- Source passage:
━━━━━━━━━━━━━━━━━━━━━━━━━━━━━━
= Golden rectangle =

Rectangle with side lengths in the golden ratio

a/b = a+b/a = φ.

In geometry, a golden rectangle is a rectangle with side lengths in aspect ratio $\varphi :1$, the golden ratio, where $\varphi = \tfrac12\bigl(1 + \sqrt5\bigr) \approx {}$$1.618$. That is, one side of the rectangle is $\varphi$ times longer than another.

Golden rectangles exhibit a special form of self-similarity: if a square is added to the long side, or removed from the short side, the result is a golden rectangle as well.

==Construction==

Construction of a golden rectangle. (Note: $(\tfrac{1}{2})^2 + 1^2 = \tfrac{5}{2^2}$)
Golden spiral and intersecting diagonals.

Owing to the Pythagorean theorem, the diagonal dividing one half of a square equals the radius of a circle whose outermost point is the corner of a golden rectangle added to the square. Thus, a golden rectangle can be constructed with only a straightedge and compass in four steps:
1. Draw a square
2. Draw a line from the midpoint of one side of the square to an opposite corner
3. Use that line as the radius to draw an arc that defines the height of the rectangle
4. Complete the golden rectangle

A distinctive feature of this shape is that when a square section is added—or removed—the product is another golden rectangle, having the same aspect ratio as the first. Square addition or removal can be repeated infinitely, in which case corresponding corners of the squares form an infinite sequence of points on the golden spiral, the unique logarithmic spiral with this property. Diagonal lines drawn between the first two orders of embedded golden rectangles will define the intersection point of the diagonals of all the embedded golden rectangles; Clifford A. Pickover referred to this point as "the Eye of God".

===Golden whirl===

A whirl of golden rectangles.

Divide a square into four congruent right triangles with legs in ratio 1 : 2 and arrange these in the shape of a golden rectangle, enclosing a similar rectangle that is scaled by factor $\tfrac{1}{\varphi}$ and rotated about the centre by $\arctan(\tfrac{1}{2}).$ Repeating the construction at successively smaller scales results in four infinite sequences of adjoining right triangles, tracing a whirl of converging golden rectangles.

The logarithmic spiral through the vertices of adjacent triangles has polar slope $k =\frac{\ln( \varphi)}{\arctan( \tfrac{1}{2})} .$ The parallelogram between the pair of upright grey triangles has perpendicular diagonals in ratio $\varphi$, hence is a golden rhombus.

If the triangle has legs of lengths 1 and 2 then each discrete spiral has length $\varphi^2 =\sum_{n=0}^{\infty} \varphi^{-n} .$ The areas of the triangles in each spiral region sum to $\varphi =\sum_{n=0}^{\infty} \varphi^{-2n} ;$ the perimeters are equal to $5 +\sqrt{5}$ (grey) and $4\varphi$ (yellow regions).
━━━━━━━━━━━━━━━━━━━━━━━━━━━━━━
- Information provided:

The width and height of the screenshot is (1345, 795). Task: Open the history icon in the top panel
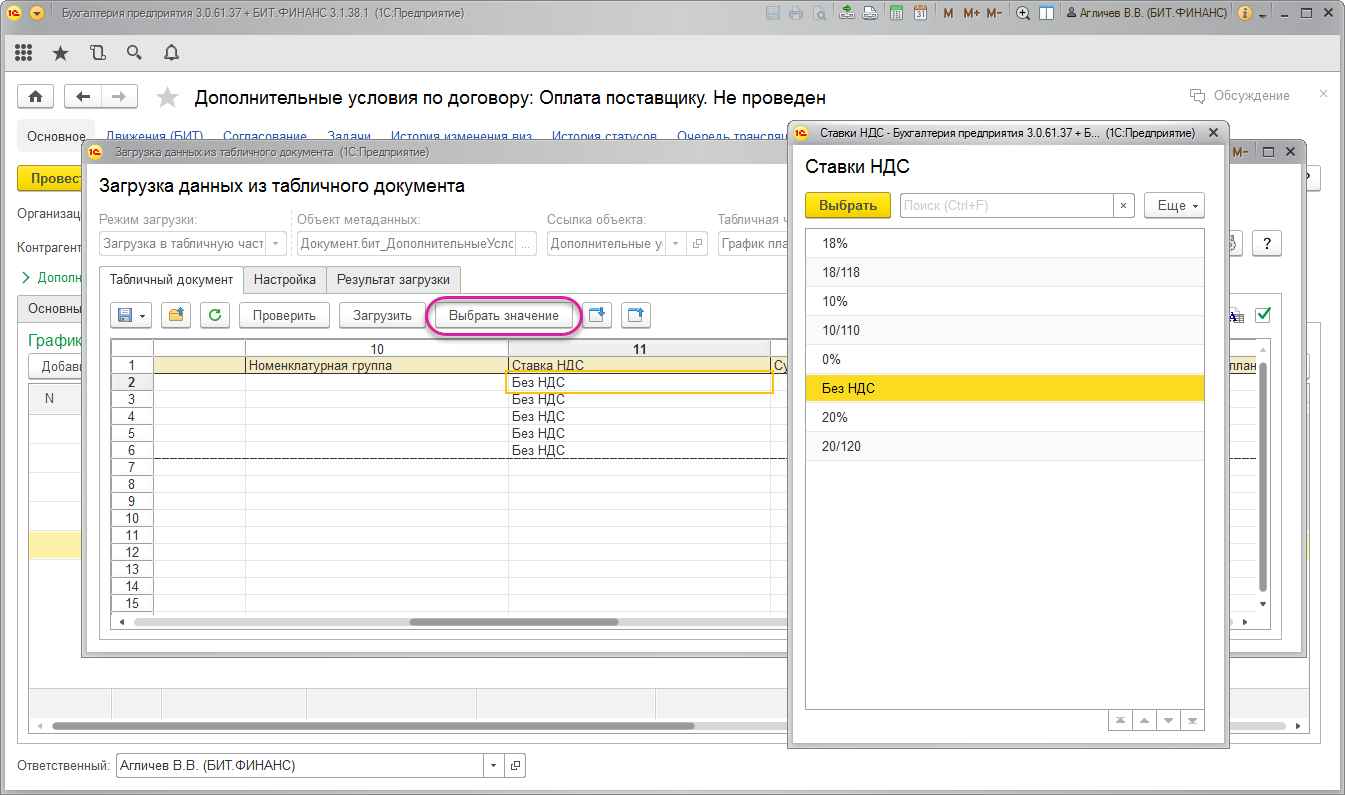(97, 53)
━━━━━━━━━━━━━━━━━━━━━━━━━━━━━━
- What you will do:
Reproduce the passage of the golden rectangle article from "If the triangle" up to and including "and $4\varphi$ (yellow regions).". The data that precede this point play no part in what follows.

- Result of this exercise:
If the triangle has legs of lengths 1 and 2 then each discrete spiral has length $\varphi^2 =\sum_{n=0}^{\infty} \varphi^{-n} .$ The areas of the triangles in each spiral region sum to $\varphi =\sum_{n=0}^{\infty} \varphi^{-2n} ;$ the perimeters are equal to $5 +\sqrt{5}$ (grey) and $4\varphi$ (yellow regions).